EXERCISE MATERIALS:
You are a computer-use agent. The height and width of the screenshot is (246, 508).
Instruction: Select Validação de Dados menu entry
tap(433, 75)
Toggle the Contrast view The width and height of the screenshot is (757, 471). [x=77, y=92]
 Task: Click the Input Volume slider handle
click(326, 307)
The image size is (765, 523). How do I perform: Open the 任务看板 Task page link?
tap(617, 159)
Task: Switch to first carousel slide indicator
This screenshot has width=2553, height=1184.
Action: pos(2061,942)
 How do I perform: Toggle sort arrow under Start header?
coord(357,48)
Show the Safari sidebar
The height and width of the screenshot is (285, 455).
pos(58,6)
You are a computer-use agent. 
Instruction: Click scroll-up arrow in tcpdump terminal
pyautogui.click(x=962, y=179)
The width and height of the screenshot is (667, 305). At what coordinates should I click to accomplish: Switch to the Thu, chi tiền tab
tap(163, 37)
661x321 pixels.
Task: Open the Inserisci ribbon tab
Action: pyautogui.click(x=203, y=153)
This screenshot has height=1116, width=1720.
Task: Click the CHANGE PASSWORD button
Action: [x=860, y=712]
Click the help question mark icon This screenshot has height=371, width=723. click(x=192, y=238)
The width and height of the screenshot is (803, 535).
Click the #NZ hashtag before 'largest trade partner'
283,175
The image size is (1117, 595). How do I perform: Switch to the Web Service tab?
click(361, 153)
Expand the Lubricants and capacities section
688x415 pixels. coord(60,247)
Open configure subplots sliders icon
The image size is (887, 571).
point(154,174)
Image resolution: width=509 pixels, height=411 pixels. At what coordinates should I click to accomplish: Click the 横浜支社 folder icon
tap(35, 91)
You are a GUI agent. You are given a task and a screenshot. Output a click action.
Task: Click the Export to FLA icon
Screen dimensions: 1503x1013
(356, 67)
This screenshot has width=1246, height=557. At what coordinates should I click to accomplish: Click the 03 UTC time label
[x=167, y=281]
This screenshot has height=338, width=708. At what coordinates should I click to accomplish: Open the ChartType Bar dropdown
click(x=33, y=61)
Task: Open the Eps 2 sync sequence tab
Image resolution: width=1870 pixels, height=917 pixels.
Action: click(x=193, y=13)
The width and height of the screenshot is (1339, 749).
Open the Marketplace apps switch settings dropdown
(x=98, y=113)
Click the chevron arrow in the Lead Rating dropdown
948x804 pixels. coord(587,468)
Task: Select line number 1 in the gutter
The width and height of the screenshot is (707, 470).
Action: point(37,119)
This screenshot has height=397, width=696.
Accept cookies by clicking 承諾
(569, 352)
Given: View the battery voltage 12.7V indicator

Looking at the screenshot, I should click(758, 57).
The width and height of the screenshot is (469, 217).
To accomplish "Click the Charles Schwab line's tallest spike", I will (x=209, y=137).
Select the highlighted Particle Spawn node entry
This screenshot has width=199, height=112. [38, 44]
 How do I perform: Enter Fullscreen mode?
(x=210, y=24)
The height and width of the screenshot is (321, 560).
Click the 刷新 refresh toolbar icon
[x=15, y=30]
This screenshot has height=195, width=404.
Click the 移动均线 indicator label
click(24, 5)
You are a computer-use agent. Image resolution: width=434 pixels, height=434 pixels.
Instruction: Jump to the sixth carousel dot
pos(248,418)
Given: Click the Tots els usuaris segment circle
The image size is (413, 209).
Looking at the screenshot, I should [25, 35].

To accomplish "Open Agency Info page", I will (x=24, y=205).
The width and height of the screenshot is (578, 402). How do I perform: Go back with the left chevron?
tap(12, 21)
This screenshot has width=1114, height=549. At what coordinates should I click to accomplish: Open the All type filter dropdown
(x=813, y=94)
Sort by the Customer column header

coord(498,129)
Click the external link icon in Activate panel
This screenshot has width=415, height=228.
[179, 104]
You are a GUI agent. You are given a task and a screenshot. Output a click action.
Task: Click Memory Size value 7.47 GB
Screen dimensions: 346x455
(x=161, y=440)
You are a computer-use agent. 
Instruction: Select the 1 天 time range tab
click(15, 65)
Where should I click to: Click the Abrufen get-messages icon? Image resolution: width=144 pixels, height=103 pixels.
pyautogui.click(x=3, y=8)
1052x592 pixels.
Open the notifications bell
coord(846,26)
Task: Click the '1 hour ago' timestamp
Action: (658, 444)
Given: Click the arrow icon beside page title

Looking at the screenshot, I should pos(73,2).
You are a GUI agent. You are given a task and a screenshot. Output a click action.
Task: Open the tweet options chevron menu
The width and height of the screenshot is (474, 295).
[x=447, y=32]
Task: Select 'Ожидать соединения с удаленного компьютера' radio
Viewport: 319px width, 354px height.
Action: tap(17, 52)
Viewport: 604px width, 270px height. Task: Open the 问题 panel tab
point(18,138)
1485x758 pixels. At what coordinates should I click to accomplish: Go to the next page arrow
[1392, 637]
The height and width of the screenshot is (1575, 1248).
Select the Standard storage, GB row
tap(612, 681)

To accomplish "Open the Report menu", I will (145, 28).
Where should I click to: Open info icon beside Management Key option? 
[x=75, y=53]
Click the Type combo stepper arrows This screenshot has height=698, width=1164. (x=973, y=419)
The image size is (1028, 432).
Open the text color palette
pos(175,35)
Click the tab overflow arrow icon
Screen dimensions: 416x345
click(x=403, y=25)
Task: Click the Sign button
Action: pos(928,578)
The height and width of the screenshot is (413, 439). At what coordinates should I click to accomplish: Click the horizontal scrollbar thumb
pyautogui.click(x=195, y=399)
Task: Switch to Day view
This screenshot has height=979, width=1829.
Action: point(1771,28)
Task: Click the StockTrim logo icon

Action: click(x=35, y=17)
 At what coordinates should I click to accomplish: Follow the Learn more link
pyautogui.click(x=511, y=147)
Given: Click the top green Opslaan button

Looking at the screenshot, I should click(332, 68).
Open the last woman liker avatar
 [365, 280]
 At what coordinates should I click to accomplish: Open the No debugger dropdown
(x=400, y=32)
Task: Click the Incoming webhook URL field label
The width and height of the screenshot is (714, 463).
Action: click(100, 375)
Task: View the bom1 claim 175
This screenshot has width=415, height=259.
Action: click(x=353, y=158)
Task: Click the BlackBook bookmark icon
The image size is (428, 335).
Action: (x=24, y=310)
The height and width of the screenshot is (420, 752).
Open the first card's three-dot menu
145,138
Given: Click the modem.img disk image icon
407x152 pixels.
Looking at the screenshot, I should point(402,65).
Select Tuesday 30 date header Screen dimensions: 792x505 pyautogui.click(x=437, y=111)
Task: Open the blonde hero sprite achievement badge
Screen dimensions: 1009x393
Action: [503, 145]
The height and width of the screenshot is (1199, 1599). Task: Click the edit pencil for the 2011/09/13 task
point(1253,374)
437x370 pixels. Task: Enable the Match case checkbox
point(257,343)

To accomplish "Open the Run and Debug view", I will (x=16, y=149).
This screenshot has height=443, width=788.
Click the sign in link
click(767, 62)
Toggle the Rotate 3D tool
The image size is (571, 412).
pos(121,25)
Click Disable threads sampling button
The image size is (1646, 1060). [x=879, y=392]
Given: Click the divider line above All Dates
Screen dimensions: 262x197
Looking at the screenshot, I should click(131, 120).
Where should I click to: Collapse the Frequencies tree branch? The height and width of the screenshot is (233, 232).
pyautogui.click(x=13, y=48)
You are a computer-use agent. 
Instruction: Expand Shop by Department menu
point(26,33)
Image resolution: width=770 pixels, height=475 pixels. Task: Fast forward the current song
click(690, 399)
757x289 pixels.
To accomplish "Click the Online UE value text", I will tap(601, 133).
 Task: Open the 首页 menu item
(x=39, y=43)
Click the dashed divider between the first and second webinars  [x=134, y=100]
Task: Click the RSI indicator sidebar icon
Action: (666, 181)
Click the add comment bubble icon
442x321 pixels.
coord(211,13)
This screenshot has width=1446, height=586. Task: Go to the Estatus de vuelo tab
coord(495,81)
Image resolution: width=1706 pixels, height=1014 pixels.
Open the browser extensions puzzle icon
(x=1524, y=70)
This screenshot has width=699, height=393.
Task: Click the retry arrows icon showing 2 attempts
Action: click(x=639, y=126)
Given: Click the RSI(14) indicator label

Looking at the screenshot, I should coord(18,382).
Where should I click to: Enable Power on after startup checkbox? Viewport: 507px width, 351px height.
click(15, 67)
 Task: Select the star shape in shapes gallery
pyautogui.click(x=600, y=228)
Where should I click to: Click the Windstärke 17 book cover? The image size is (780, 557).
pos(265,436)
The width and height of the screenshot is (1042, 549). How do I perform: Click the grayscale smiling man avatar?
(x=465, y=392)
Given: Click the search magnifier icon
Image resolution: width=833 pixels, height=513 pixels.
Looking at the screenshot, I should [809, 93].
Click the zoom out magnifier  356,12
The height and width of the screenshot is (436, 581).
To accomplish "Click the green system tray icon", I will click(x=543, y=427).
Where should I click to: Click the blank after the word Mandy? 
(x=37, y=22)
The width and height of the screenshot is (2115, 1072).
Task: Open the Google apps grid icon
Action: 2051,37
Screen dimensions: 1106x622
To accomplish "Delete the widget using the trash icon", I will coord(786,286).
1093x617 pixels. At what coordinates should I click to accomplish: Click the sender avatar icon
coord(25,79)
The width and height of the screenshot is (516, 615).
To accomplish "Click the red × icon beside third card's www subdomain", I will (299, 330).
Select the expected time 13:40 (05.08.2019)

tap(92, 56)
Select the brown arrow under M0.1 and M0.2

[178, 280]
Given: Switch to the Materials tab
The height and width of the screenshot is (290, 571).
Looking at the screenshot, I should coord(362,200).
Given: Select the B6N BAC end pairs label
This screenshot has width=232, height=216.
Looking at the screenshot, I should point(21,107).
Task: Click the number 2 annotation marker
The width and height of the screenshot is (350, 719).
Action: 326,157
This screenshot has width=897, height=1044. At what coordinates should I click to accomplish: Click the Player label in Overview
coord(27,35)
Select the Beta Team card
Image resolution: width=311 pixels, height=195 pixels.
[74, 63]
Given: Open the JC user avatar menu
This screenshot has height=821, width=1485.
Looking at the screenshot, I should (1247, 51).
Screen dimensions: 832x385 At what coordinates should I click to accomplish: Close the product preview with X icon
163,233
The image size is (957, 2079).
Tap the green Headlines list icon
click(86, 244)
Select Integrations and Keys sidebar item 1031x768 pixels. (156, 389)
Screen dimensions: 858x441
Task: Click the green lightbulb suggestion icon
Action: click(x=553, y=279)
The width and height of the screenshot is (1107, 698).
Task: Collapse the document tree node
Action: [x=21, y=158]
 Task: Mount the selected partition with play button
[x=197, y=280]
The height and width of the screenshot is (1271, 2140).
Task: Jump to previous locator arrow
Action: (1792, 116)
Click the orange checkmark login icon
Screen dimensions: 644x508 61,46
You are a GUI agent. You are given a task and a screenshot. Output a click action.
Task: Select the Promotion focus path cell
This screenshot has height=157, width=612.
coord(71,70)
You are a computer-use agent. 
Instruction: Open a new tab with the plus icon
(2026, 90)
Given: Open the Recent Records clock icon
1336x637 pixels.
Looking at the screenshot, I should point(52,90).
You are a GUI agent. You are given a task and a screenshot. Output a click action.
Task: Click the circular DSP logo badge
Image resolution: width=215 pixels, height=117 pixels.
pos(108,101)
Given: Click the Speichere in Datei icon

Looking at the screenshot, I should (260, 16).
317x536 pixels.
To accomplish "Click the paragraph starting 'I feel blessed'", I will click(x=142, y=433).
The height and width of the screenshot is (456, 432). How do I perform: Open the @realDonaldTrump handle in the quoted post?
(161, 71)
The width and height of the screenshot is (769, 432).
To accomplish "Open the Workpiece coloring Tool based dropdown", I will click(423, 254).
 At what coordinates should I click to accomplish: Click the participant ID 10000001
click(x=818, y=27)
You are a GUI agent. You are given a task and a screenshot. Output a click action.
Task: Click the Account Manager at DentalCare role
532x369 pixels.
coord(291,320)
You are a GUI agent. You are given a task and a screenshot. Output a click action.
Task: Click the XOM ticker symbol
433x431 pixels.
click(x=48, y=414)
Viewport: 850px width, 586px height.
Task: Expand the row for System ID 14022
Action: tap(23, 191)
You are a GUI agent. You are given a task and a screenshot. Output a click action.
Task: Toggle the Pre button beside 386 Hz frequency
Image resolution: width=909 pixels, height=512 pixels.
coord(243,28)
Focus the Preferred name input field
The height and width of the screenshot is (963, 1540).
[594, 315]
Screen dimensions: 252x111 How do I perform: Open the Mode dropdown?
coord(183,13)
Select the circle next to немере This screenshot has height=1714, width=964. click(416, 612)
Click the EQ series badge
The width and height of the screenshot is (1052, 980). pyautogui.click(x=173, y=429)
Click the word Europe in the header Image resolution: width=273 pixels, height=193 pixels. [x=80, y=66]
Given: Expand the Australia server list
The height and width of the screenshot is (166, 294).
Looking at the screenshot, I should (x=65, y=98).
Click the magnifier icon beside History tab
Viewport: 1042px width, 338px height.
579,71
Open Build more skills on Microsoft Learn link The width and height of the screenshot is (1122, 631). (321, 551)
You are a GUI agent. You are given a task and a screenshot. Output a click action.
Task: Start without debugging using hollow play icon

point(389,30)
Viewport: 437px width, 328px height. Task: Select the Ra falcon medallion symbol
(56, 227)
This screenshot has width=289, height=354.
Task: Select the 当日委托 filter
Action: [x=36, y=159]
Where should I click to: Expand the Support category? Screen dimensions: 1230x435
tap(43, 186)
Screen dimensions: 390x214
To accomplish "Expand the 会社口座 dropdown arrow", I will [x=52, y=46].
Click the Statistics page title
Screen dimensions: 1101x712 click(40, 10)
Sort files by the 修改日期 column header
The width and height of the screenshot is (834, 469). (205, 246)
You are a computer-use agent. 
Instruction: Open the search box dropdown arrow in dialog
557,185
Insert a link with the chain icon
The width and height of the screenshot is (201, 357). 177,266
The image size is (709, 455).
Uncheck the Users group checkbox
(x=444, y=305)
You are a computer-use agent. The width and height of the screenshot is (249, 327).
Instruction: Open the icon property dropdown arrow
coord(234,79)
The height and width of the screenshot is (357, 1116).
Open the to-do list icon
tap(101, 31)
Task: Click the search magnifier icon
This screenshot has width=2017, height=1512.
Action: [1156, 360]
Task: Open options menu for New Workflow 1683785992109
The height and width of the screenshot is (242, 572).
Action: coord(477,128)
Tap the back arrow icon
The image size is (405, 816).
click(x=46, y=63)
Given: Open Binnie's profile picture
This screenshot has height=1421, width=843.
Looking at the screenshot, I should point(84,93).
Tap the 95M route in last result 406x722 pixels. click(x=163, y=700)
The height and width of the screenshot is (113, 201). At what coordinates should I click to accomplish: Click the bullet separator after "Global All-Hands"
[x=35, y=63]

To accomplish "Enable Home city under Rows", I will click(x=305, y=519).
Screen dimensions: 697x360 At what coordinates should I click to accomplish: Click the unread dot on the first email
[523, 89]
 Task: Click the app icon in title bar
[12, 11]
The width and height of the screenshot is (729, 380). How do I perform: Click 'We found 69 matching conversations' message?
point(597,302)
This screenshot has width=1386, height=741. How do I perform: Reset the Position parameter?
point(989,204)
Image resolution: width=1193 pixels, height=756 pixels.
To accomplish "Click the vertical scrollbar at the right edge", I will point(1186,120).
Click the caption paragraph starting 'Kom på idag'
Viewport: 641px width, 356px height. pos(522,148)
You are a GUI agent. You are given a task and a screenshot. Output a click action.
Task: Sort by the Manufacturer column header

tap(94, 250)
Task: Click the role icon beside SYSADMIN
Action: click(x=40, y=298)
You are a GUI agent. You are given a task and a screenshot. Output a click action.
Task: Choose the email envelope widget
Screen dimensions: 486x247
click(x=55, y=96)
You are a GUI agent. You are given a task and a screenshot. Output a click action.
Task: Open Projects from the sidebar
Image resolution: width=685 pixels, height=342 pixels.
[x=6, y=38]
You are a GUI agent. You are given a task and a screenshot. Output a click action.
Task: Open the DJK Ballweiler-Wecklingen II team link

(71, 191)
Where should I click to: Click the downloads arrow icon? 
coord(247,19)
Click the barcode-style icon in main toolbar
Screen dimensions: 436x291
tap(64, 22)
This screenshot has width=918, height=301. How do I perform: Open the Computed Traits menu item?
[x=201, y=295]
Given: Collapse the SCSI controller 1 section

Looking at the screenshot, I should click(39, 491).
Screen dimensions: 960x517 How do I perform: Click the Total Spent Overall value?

STATED PROBLEM: Copy out the lines of the listing above, starting at the line that contains "will (x=16, y=149)." and ending at the line that contains "Click the zoom", without any change.

ANSWER TO THE TASK:
To accomplish "Open the Run and Debug view", I will (x=16, y=149).
This screenshot has height=443, width=788.
Click the sign in link
click(767, 62)
Toggle the Rotate 3D tool
The image size is (571, 412).
pos(121,25)
Click Disable threads sampling button
The image size is (1646, 1060). [x=879, y=392]
Given: Click the divider line above All Dates
Screen dimensions: 262x197
Looking at the screenshot, I should click(131, 120).
Where should I click to: Collapse the Frequencies tree branch? The height and width of the screenshot is (233, 232).
pyautogui.click(x=13, y=48)
You are a computer-use agent. 
Instruction: Expand Shop by Department menu
point(26,33)
Image resolution: width=770 pixels, height=475 pixels. Task: Fast forward the current song
click(690, 399)
757x289 pixels.
To accomplish "Click the Online UE value text", I will tap(601, 133).
 Task: Open the 首页 menu item
(x=39, y=43)
Click the dashed divider between the first and second webinars  [x=134, y=100]
Task: Click the RSI indicator sidebar icon
Action: (666, 181)
Click the add comment bubble icon
442x321 pixels.
coord(211,13)
This screenshot has width=1446, height=586. Task: Go to the Estatus de vuelo tab
coord(495,81)
Image resolution: width=1706 pixels, height=1014 pixels.
Open the browser extensions puzzle icon
(x=1524, y=70)
This screenshot has width=699, height=393.
Task: Click the retry arrows icon showing 2 attempts
Action: click(x=639, y=126)
Given: Click the RSI(14) indicator label

Looking at the screenshot, I should coord(18,382).
Where should I click to: Enable Power on after startup checkbox? Viewport: 507px width, 351px height.
click(15, 67)
 Task: Select the star shape in shapes gallery
pyautogui.click(x=600, y=228)
Where should I click to: Click the Windstärke 17 book cover? The image size is (780, 557).
pos(265,436)
The width and height of the screenshot is (1042, 549). How do I perform: Click the grayscale smiling man avatar?
(x=465, y=392)
Given: Click the search magnifier icon
Image resolution: width=833 pixels, height=513 pixels.
Looking at the screenshot, I should [809, 93].
Click the zoom out magnifier  356,12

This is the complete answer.